March 4, 2013
All Aboard the Belching China Express (or How China Holds Our Fate In Its Hands)
China has the size, the wealth, and the “political will” capable of leading us to a cleaner, greener future
The recent news that China would impose a modest carbon tax in 2015 had me thinking about that country’s global environmental role. Up to this point, despite the various “eco-cities” in development there, that role has largely been relegated to poster-child-for-ecological- degradation. But here’s a perverse, unsettling, weirdly paradoxical thought: the political regime in China—autocratic, brutal, corrupt, nominally Communist, and quasi-oligarchic—may hold the key to the earth’s survival.
A couple of years ago I asked the environmental activist and author Paul Hawken if a rapidly modernizing China would drag us off the cliff or maybe, eventually, lead us across the river:
“Although China’s form of governance is unacceptable and will bite it in the end, it can adapt faster to ecological exigencies than we can. They may be building coal-fired power plants at a blistering pace, but they do not have leaders who are skeptical of science, deny climatology, or doubt evolution.”
It’s true. Whether we want to admit or not, China has the size, the growing wealth, and (pardon the euphemism) the “political will” capable of leading us to a cleaner, greener future. While we’re likely to bicker, endlessly, the leaders of China possess the power to decree. As Americans, of course, we in different contexts abhor that power. But undemocratic China is likely to remain that way for the foreseeable future (the last thing we want, in fact, is an unstable China).
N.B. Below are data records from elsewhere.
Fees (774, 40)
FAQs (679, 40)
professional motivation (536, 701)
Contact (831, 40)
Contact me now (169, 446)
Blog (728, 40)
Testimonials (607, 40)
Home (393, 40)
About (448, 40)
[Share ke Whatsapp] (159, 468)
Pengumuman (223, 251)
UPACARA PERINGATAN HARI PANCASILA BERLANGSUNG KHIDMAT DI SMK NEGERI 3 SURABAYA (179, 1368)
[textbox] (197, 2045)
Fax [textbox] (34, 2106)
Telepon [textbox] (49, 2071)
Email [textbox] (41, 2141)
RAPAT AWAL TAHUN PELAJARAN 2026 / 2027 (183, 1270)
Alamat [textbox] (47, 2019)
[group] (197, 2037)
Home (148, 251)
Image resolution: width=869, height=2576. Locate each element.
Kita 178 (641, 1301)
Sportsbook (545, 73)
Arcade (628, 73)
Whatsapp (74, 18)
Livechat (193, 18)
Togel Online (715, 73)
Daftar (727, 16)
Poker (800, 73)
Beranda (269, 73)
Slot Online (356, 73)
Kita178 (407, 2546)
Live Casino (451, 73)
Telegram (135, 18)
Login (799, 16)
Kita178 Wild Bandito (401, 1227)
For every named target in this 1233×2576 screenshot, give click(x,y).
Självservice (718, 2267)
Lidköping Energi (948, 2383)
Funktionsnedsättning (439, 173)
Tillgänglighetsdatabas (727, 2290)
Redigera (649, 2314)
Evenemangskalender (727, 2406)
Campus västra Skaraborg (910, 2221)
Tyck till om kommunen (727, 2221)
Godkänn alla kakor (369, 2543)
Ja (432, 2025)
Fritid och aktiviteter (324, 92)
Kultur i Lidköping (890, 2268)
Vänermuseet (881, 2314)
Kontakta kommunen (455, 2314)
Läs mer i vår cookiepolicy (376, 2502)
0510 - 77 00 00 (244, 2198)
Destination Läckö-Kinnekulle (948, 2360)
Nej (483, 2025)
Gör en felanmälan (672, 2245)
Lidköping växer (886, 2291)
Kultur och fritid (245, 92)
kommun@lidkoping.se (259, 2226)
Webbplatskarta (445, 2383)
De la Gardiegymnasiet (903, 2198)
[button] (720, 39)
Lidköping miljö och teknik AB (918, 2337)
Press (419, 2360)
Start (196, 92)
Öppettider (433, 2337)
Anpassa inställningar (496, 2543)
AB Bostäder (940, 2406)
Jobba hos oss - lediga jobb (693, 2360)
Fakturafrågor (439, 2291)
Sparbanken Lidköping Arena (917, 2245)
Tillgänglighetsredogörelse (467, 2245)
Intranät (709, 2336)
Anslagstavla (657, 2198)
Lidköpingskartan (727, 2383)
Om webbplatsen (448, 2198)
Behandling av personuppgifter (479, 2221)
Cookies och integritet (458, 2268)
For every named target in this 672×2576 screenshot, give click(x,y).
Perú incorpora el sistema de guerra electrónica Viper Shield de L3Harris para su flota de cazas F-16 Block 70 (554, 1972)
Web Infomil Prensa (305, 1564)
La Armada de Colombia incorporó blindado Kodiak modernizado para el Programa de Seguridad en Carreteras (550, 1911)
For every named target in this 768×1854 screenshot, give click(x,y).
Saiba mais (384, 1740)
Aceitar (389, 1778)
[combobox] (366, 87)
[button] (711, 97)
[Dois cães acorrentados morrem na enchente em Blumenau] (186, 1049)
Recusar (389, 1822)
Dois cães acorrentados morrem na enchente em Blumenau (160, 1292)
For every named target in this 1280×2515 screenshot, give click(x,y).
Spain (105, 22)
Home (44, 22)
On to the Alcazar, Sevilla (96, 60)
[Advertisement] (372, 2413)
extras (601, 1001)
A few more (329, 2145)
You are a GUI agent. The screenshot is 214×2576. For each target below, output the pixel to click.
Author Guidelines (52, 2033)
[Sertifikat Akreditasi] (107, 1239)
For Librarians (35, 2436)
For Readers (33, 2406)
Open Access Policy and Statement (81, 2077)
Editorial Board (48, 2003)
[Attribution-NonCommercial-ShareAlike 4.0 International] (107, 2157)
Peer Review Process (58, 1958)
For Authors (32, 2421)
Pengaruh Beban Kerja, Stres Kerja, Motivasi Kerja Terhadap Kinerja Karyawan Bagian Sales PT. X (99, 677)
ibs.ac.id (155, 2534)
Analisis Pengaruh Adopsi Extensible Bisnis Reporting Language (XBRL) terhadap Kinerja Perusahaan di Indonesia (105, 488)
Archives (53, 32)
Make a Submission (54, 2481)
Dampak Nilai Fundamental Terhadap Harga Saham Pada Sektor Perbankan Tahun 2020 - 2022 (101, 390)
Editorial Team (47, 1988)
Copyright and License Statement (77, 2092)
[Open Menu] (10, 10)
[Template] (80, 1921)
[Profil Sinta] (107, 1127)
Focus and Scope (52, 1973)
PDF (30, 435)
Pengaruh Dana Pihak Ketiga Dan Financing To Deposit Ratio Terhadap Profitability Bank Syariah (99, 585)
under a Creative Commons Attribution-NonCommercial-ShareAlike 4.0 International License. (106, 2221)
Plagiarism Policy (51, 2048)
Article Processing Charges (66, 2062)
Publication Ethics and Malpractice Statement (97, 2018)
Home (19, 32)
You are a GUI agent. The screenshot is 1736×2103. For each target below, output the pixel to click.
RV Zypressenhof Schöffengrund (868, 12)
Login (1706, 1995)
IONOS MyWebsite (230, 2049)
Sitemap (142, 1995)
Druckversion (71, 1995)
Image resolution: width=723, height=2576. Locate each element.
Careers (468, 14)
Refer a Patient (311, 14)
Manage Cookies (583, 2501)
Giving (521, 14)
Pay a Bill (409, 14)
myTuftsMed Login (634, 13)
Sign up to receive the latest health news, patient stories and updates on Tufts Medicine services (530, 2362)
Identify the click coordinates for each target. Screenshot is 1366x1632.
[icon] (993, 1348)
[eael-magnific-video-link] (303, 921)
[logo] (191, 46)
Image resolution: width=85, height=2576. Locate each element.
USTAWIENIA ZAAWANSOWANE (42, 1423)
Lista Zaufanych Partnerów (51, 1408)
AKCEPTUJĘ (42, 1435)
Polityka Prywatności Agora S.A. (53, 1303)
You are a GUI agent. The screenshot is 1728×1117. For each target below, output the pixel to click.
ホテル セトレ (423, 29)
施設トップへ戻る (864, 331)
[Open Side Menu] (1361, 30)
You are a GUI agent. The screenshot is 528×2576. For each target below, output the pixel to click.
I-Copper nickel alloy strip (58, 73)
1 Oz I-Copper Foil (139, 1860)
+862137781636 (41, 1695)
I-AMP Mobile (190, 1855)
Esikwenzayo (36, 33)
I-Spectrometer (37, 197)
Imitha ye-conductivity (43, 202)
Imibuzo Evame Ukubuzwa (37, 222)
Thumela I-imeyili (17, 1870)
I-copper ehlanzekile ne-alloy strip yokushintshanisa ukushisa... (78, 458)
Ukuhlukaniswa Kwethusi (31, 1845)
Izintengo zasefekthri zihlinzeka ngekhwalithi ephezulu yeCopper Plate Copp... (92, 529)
Their ability to unilaterally decide, however flawed and ugly, does offer hope for rapid progress on the environment front. A carbon-neutral China by 2030? It could conceivably happen if the exceedingly small circle of men who run that country of 1.5 billion decided: Enough is enough—even we can’t breathe! So, a note to China’s autocratic leaders: more environmental decrees, please (and while you’re at it, lighten up on the dissidents).